Clicks (link) = the total number of people who clicked the main link on your ad
Whenever I say “clicks,” I am referring specifically to link clicks. There are many available definitions of “clicks” on Facebook. Make sure to focus on link clicks, as the others are essentially vanity metrics. For example, “all clicks” (as opposed to link clicks) also encompasses people who might have clicked to read more comments.
Unique CTR % (link) = clicks / reach
This is the percentage of people who saw your ad that clicked on the link.

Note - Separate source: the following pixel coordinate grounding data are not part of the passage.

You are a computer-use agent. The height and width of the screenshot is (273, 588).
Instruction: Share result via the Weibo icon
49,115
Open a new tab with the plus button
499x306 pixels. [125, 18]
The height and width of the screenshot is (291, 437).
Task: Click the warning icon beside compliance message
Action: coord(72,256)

Cost per click (CPC) = total ad spend / link clicks
This is the average amount that you paid for someone to click on a link.
Facebook Funnel Metrics
We briefly talked about what a typical e-commerce site’s funnel looks like. One of the brilliant things that Facebook did was to standardize the key events that occur in the purchase process. For example, any time an item is added to a shopping cart, an “AddToCart” event should fire. We’ll talk a little bit more about the importance of these events when we discuss the Facebook pixel next.
Each event, like “AddToCart” has three important metrics that accompany it:
- The total number of times it occurred
- The unique number of times it occurred (i.e. how many people fired that event at least one time)

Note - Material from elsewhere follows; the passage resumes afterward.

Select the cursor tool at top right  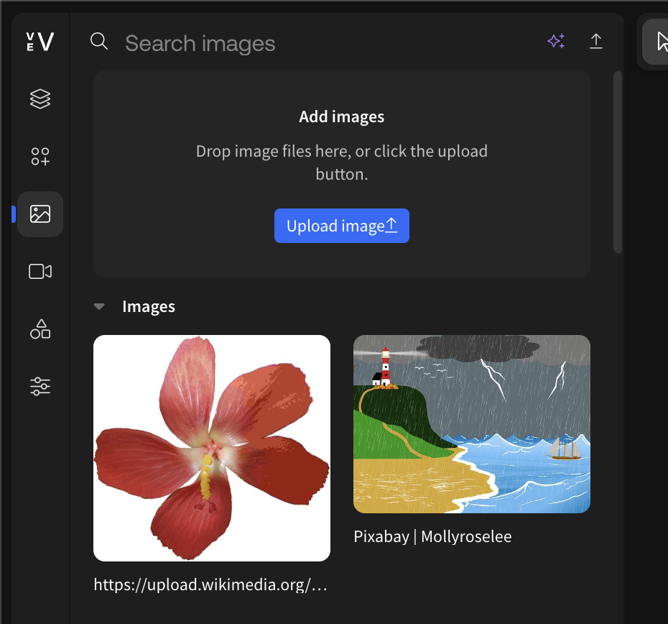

- The cost per unique number of times it occurred
|Event||When it occurs||Why it’s important|
|ViewContent||Someone views a page that contains a specific product’s details (example).||It’s the first event that the user is interested in learning more about a product after the landing page.|
|AddToCart||Someone adds an item to their cart.||It’s the first event that indicates a purchase intent after the user knows the price.|
|InitiateCheckout||Someone clicks on the “checkout” button and/or starts the checkout purchase.||It’s the first event that shows a serious intent to purchase.|
|Purchase||A product is purchased.||Obvious reasons.|
So why is this important?
Because each key metric corresponds to different part of the user’s path to purchase.

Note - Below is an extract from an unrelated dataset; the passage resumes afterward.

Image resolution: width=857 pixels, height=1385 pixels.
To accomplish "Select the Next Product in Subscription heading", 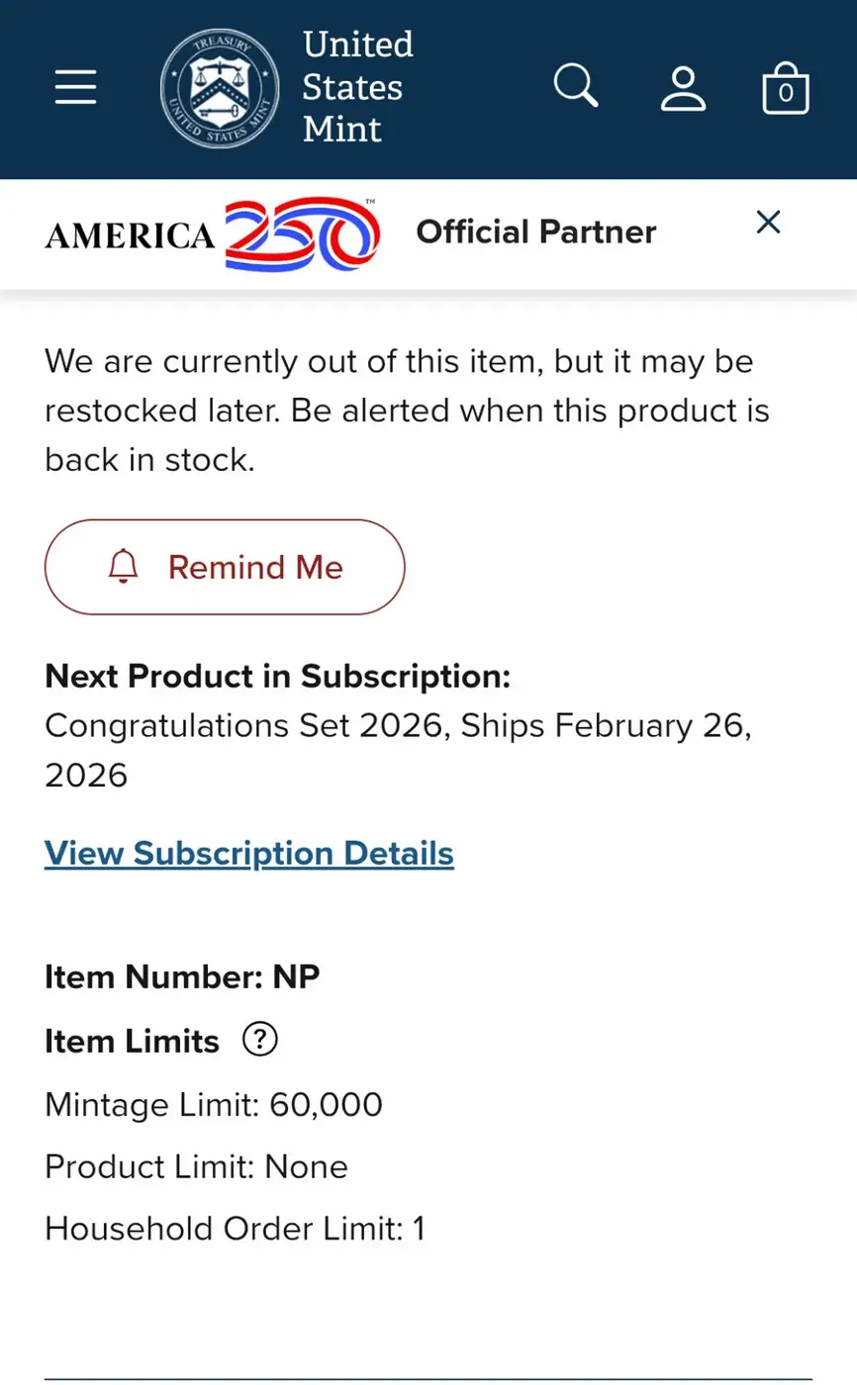I will [278, 677].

For example, you know that users who added an item to their cart (AddToCart), for example demonstrated an intent to purchase while already being aware of an item’s price. You know that users who initiate checkout were satisfied with what they were getting (before shipping and taxes) to close the deal.
When you combine this information with the metrics we discussed above, such as AOV and CAC, then you can start to understand the narrative around any campaign.
For example, here’s a healthy food that ran Facebook ads for a paltry 0.32 RoAS.
What can we immediately understand from this?
Well, CAC is $108.58, which might be fine if average basket sizes were super high, but in this case they’re a mere $35.75 ($929.45/26). Conversion from AddToCart -> InitiateCheckout -> Purchase looks healthy, however, as there’s usually a 50% drop between each step (very generally speaking).
Let’s keep going up the funnel a bit and see if we can find any other points that call our attention.
We see that the biggest jump in cost/conversion is from ViewContent to AddToCart ($8.30/user to $85.55/user).
If prospective customers are interested in more information about an item but not adding it to their cart, then there are some possible assumptions we could make:
- The item is too expensive.
- The user’s interest, which I like to call “buying temperature” as a shorthand, wasn’t high enough–there wasn’t enough value demonstrated through the USP (unique selling proposition), social proof (look at all the people buying this product), scarcity (only x units available, so act now), etc. This probably deserves a longer post later.
We know that the AOV is $35.75, which doesn’t seem like a price that would scare anyone off by sheer magnitude of the number. This fact, and a relatively low conversion of all clicks to ViewContent (20%), highly suggest an ineffective landing page. Improve the landing page’s ability to raise buying temperature, and you’ll be able to convert at a profitable RoAS.